··· Entries provided ···

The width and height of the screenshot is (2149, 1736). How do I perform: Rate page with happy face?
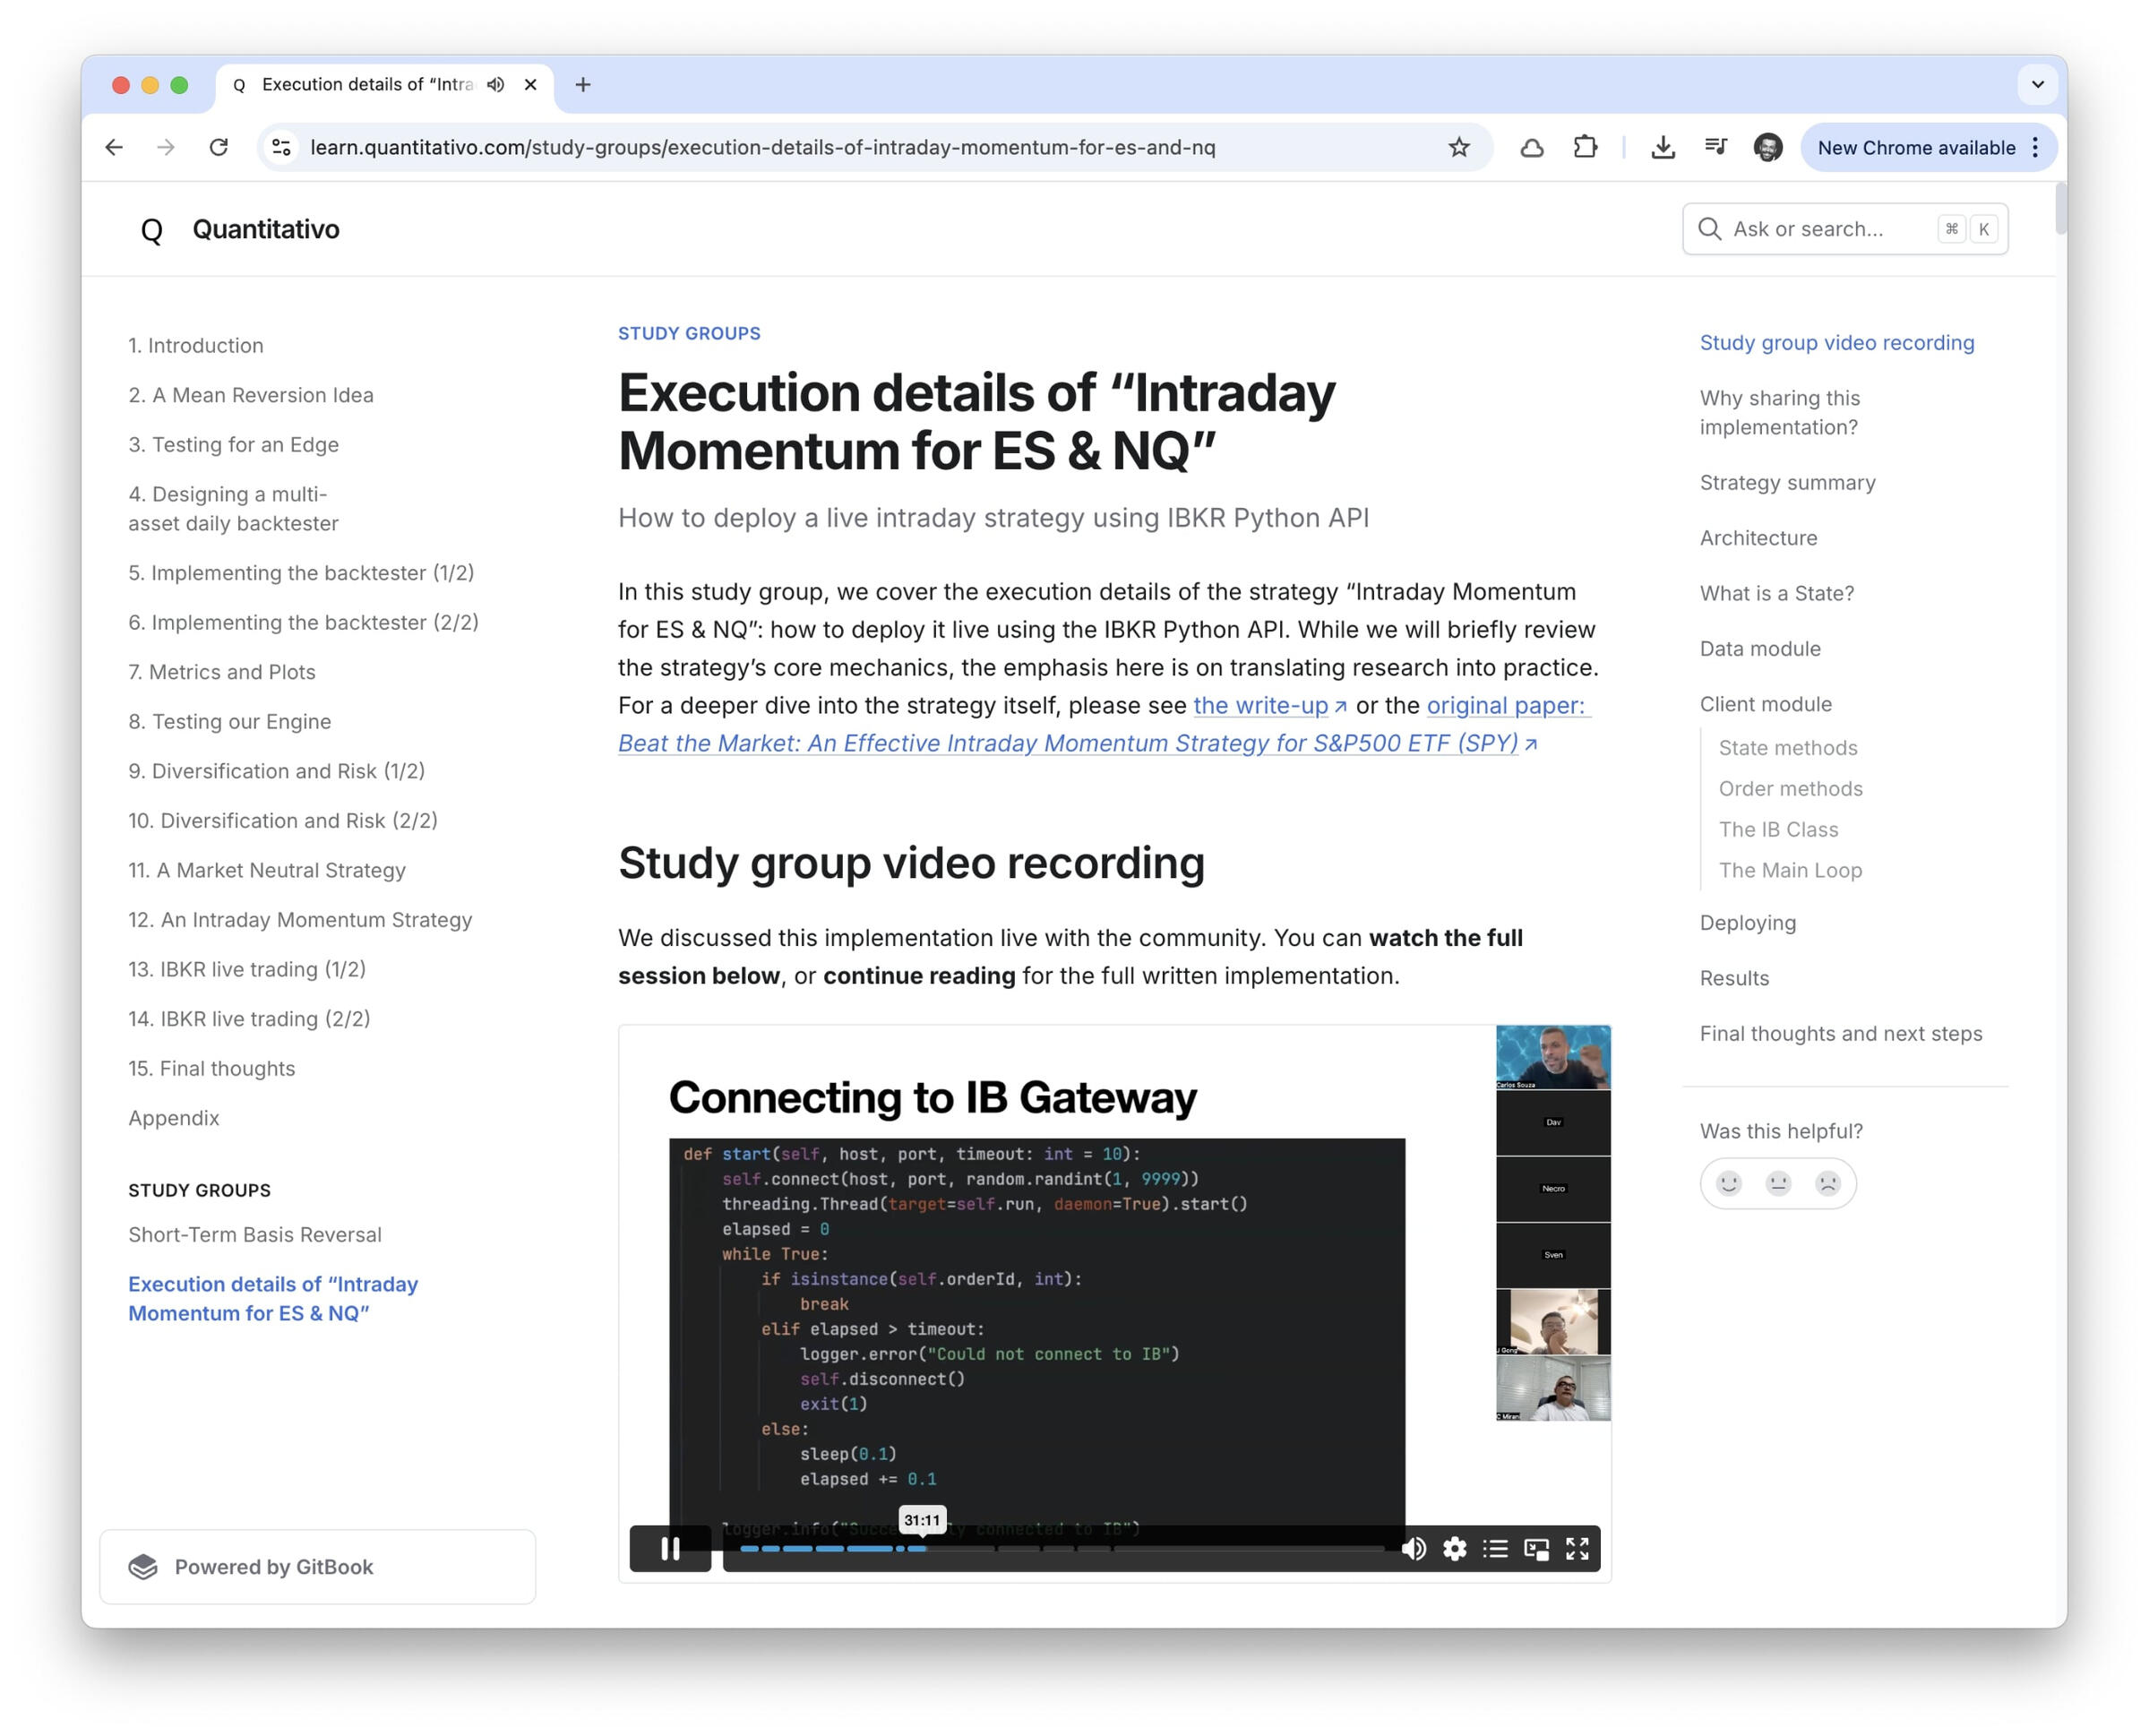coord(1728,1183)
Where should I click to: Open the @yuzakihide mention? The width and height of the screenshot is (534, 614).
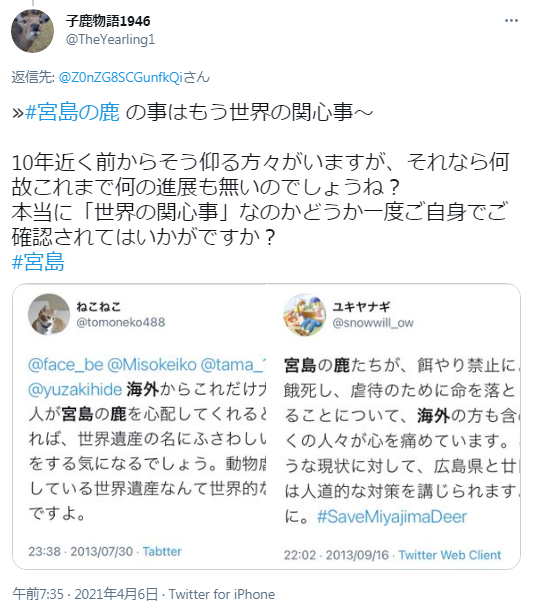click(75, 390)
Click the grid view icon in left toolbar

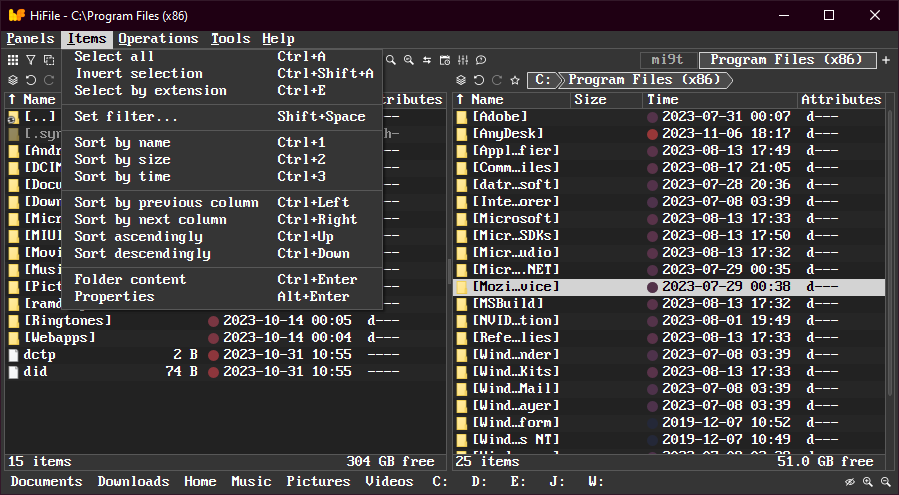coord(13,61)
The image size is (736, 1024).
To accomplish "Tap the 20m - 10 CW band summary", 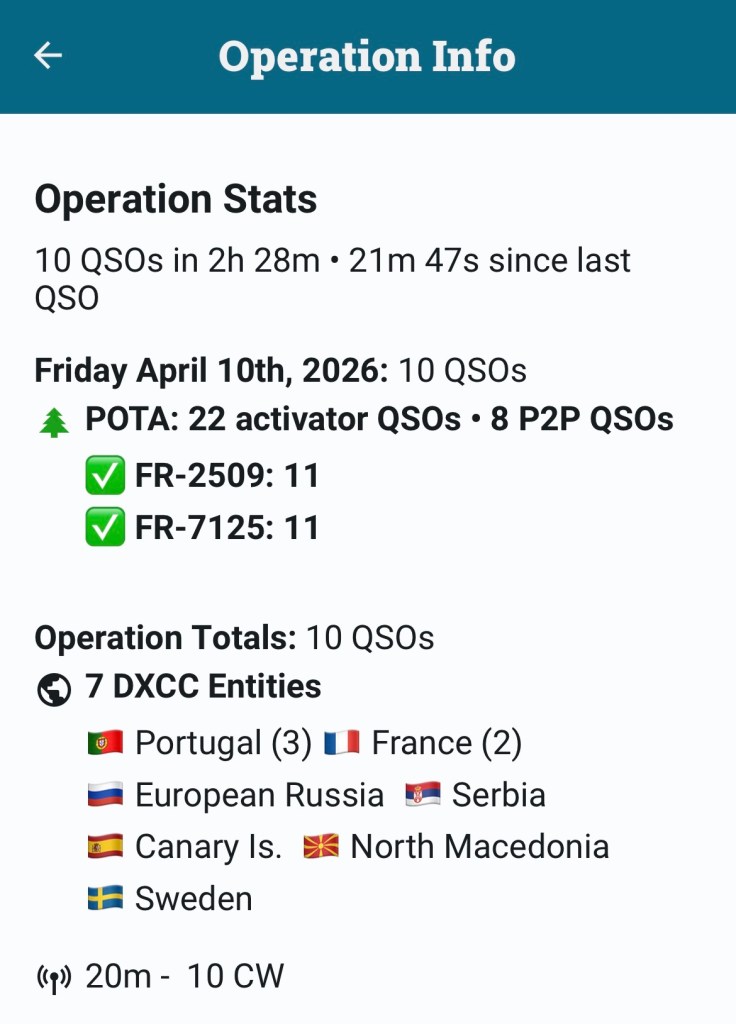I will click(184, 976).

···

# What this task involves:
Convert every nonblank line, from the start of the rows up to and including the line containing "coord(13,61)", into a Markdown table with the columns Number and Content. Leave the pictures out.

# Finished task:
| Number | Content |
|---|---|
| 1 | The width and height of the screenshot is (2149, 1736). How do I perform: Rate page with happy face? |
| 2 | coord(1728,1183) |
| 3 | Where should I click to: Open the @yuzakihide mention? The width and height of the screenshot is (534, 614). |
| 4 | click(75, 390) |
| 5 | Click the grid view icon in left toolbar |
| 6 | coord(13,61) |